OPSpecs chart: The Operating point of this method is very low and to the left, which again shows that really any of the control rules indicated by the key at right will provide the necessary error detection.

Example 2: BUN

CLIA quality requirement is 9%. %Bias is 3.6. %CV is 1.4 or 1.1.

Sigma Metrics Graph: Here we actually can see the critical-error displayed. Because the performance of this method is not as good, the control rules required are more complex ("Westgard Rules") and require more controls (N=4). The control rules displayed actually don't provide the error detection desired (around 90% or better), although a few rules are quite close (see the second vertical column in the key for specifics).

OPSpecs chart: The OPSpecs chart displayed is actually for only 50% error detection, not 90%, since that was not achieved. As the Sigma metrics graph indicated above, all of these control rules provide at least 50% error detection, but the best one is a "Westgard Rule" with N of 4.

What is required to achieve 90% error detection?. If 90% or more error detection is mandated, you will need to use at least 8 control measurements (8 controls, or 4 controls measured twice, etc.). Given that close to 90% can be achieved, this rigorous control rule is probably not desirable.

Conclusion: Room for improvement, Reasons to celebrate, and eye-opening

This assessment of Sigma Metrics for chemistry tests shows what can be expected in any laboratory that employs state of the art automated analytical systems.

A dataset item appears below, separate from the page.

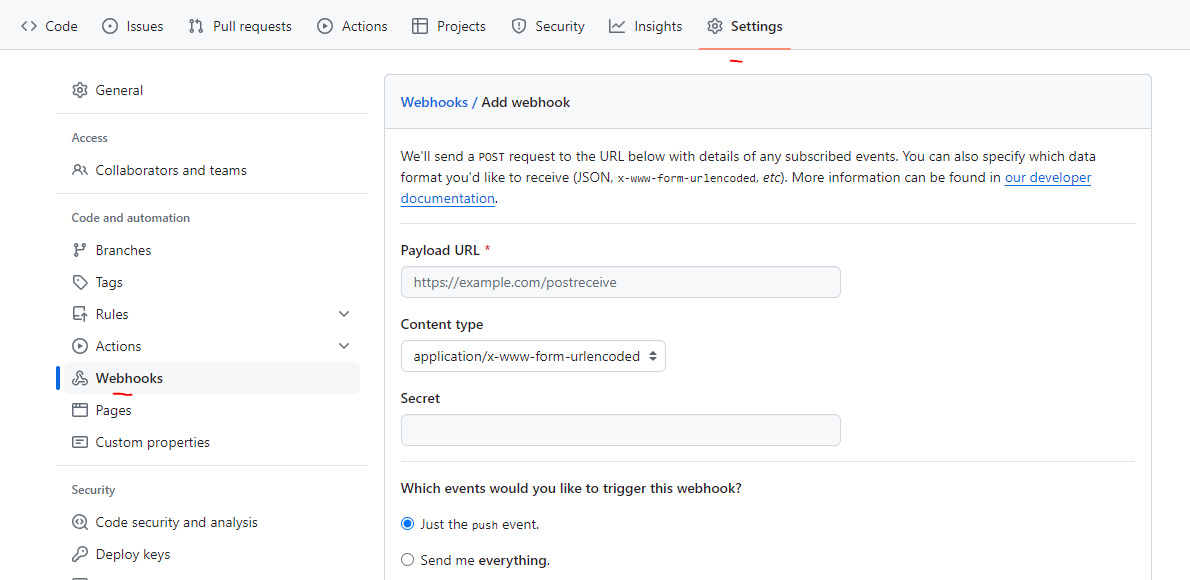Click the Issues circle icon
This screenshot has height=580, width=1190.
[110, 26]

There will be many methods that show excellent performance and require minimal QC. There will be some tests that require careful selection of control rules to maximize error detection. There will be a few tests where error detection is not sufficient and improvement efforts are required.

The initial focus for performance improvement should be to reduce method bias. This often is related to the calibration materials and their assigned values. The potential benefit of reductions in bias can be assessed from the OPSpecs chart by simply dropping the operating point to sit on the x-axis (i.e., y-value or bias is represented as being zero).

One last, but important, point. The Sigma Metrics that are calculated show the potential capability of achieving or satisfying the stated quality requirement. In routine operation, the actual achievement of this quality is assured by applying the proper QC procedure.